Pero, ¿por un hombre? Pffff.

Después de tres horas dando vueltas entre las sábanas sin poder formular ni la mitad de la paz mental necesaria para dormir, Cassandra había decidido que mejor era dejar de intentarlo y salir de la cama y de la Casa de una vez por todas. Estaba demasiado nerviosa, de todas formas.

O quizá era que llevaba demasiadas noches durmiendo junto a Sirius y su ausencia a su lado le había pegado muy duro. Mucho más duro de lo que pudo haber imaginado, al parecer.

Suspirando, Cassandra alejó la vista de las estrellas para mirar, bajo la escasa luz matutina, el brillo suave de la pequeña estrella en su mano, la fina cadena enredada entre sus dedos.

Nunca le habían regalado algo que quisiera tanto como aquella joya. Y no que Cassandra fuera una mujer de gustos lujosos de ese tipo, pero viniendo de Sirius, aquella pequeña estrella se había transformado en mucho más que un simple colgante. Significaba pertenencia. Significaba que, pese a todo, alguien la amaba. A ella, por Morgana. A ella.

Significaba una promesa.

Aquel día, el de su cumpleaños, Cassandra había insistido en que la llevara en brazos hasta la casa, acusando que ahora que era "su mujer" debía tratarla como tal. Entre risas, Sirius la había complacido y la había llevado en sus brazos hasta la misma cama que compartían en el segundo piso de la Casa, ambos ignorando las miradas de "¿qué mierda?" que le lanzaban todos a su paso. Se había quedado dormida sosteniendo su colgante de estrella, su espalda pegada al pecho de Sirius, sintiéndose malditamente afortunada.

Maldición, como lo extrañaba. Pero la verdad era que tampoco quería verlo. No aún, por lo menos. Lo extrañaba, pero aún se sentía herida. Maldito fuera.

Volviendo la vista a las estrellas, cada vez más tenues sobre su cabeza, Cassandra volvió a repasar por cuadragésima quinta vez lo sucedido, intentando mantenerse firme en su idea de que, desde su parte, no había nada de lo que arrepentirse. Ni por lo que disculparse, ya que estaban con cosas.

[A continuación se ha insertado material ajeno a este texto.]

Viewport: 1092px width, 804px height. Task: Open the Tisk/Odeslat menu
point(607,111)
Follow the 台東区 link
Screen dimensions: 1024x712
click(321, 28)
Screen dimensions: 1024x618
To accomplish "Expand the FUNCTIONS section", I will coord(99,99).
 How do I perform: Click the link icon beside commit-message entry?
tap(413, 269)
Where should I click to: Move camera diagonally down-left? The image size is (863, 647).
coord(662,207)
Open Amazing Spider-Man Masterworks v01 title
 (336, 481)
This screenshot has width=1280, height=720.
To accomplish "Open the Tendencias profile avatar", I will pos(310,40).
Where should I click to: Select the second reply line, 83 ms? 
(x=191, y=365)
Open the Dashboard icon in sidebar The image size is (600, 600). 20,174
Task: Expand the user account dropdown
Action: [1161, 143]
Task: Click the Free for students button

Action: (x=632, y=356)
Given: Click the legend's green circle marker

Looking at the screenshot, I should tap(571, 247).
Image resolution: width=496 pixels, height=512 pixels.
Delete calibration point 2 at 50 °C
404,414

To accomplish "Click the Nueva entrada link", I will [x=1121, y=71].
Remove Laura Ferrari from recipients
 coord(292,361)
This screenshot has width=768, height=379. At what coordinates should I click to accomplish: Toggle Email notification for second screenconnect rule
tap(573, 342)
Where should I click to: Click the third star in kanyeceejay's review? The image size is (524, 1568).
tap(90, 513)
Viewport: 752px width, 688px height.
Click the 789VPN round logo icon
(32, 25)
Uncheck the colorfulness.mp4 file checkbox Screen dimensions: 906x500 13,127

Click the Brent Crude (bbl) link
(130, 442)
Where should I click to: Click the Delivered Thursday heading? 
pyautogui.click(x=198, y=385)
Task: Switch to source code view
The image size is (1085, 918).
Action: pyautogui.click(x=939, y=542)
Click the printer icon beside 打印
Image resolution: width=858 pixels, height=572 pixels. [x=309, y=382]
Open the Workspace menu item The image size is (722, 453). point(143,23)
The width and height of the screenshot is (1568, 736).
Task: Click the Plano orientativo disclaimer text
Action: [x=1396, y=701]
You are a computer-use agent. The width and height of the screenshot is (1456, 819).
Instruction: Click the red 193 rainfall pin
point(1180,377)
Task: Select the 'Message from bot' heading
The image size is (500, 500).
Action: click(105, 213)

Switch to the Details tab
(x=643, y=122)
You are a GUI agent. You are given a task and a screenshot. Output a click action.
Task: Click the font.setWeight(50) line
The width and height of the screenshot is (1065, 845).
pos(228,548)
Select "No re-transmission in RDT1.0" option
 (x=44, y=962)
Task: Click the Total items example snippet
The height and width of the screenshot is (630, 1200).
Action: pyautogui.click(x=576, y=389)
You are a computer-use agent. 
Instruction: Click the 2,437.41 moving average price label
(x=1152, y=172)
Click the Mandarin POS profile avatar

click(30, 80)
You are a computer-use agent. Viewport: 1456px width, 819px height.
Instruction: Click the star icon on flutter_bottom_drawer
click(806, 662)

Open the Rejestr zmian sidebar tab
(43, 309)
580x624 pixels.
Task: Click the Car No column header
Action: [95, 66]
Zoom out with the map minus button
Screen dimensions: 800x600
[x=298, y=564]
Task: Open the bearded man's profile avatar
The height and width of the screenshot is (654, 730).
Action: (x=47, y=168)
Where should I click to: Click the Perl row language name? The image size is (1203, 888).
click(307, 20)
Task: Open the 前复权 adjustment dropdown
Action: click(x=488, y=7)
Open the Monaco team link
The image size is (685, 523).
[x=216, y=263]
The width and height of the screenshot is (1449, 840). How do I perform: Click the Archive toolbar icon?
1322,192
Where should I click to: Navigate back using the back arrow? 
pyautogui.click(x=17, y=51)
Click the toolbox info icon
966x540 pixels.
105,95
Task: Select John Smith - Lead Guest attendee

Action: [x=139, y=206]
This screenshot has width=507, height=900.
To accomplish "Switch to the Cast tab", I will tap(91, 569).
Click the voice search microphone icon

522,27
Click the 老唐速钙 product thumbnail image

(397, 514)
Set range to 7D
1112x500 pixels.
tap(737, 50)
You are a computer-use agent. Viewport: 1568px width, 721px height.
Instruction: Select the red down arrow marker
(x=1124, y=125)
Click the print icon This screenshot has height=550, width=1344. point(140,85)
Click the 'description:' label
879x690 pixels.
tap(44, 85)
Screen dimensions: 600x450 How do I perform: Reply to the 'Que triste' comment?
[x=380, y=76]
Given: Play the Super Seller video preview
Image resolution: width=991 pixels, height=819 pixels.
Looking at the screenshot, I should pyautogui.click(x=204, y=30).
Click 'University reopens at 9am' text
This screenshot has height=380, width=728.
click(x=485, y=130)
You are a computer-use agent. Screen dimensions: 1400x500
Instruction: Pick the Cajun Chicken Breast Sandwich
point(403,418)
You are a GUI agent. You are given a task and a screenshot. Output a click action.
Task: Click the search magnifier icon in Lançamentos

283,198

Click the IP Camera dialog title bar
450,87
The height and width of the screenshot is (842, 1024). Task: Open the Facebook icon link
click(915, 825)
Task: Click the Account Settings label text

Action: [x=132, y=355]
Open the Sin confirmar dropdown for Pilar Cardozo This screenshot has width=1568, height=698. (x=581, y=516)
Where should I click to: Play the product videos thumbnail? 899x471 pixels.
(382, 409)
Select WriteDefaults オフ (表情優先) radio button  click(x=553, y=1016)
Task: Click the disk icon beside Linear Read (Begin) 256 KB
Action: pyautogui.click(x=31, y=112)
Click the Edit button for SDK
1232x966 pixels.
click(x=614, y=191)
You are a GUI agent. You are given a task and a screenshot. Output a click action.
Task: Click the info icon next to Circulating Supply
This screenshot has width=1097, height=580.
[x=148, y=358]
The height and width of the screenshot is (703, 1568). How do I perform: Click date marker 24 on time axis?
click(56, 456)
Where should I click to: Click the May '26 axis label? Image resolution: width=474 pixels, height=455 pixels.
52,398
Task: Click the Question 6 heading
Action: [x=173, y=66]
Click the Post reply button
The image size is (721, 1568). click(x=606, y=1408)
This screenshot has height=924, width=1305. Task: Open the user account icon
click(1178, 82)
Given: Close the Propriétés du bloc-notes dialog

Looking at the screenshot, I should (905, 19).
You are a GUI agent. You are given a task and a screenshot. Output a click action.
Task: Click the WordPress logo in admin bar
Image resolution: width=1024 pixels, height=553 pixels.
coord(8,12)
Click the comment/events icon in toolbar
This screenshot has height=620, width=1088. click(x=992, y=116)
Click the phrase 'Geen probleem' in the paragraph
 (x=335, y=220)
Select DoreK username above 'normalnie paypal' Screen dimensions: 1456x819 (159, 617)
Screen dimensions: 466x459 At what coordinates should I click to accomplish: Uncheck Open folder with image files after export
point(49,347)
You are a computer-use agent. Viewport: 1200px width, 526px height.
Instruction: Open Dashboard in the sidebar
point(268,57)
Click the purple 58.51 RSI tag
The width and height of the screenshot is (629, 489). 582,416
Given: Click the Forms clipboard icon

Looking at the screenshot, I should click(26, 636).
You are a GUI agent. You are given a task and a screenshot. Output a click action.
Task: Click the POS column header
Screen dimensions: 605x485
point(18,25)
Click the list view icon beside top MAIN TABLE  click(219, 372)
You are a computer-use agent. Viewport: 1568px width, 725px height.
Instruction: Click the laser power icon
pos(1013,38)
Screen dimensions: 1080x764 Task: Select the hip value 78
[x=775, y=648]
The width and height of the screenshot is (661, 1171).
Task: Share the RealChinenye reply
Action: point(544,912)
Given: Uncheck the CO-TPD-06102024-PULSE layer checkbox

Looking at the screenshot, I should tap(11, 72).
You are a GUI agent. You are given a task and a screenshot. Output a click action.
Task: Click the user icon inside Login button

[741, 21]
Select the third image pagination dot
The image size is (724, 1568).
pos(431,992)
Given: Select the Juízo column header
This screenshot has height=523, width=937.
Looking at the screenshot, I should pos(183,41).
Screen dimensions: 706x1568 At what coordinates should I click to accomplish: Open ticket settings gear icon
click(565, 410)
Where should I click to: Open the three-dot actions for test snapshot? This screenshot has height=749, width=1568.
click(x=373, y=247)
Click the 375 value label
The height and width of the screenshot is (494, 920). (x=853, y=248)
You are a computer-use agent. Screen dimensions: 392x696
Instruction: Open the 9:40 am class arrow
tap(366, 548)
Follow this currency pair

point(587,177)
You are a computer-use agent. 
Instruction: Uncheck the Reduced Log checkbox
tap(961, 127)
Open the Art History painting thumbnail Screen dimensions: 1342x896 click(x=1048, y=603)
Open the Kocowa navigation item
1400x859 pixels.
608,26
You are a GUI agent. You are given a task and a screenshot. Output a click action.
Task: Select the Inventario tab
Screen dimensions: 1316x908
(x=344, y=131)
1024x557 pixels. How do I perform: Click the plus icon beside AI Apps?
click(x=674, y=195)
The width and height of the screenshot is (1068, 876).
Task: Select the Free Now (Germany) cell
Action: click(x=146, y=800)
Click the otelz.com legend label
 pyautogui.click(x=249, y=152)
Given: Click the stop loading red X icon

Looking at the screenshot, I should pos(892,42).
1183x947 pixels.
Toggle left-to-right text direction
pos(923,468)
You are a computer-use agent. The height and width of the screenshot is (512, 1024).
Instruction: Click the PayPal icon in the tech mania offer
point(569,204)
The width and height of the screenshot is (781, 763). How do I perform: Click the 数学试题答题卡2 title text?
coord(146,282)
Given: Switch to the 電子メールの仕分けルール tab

Seis días atrás, habían seguido una pista que River había dejado caer sobre ellos en la última transmisión de Potterwatch y habían visitado la tranquila y clásica vecindad de Wickford, al este de Londres. Berry, o Audrey,  había comentado a River que La Oficina del Uso Incorrecto de Magia había recibido informes de magos menores de edad usando sus varitas y faltas al Estatuto Internacional del Secreto Mágico en los alrededores de Wickford y que ninguno de estos informes estaba llegando realmente al destino que debía. Eso les hacía pensar que quienes incurrían en estas faltas eran, además, parte de las listas de magos y brujas buscados por el Ministerio para ser interrogados. Y, encima de todo, menores de edad.

Les había ido bien, la verdad. Habían hecho guardia todo un día y, a media tarde, habían logrado identificar a una joven bruja comprando leche y pagando, accidentalmente, con un galeón, antes de corregirse y pasarle a la dependienta del mini-súper dinero muggle.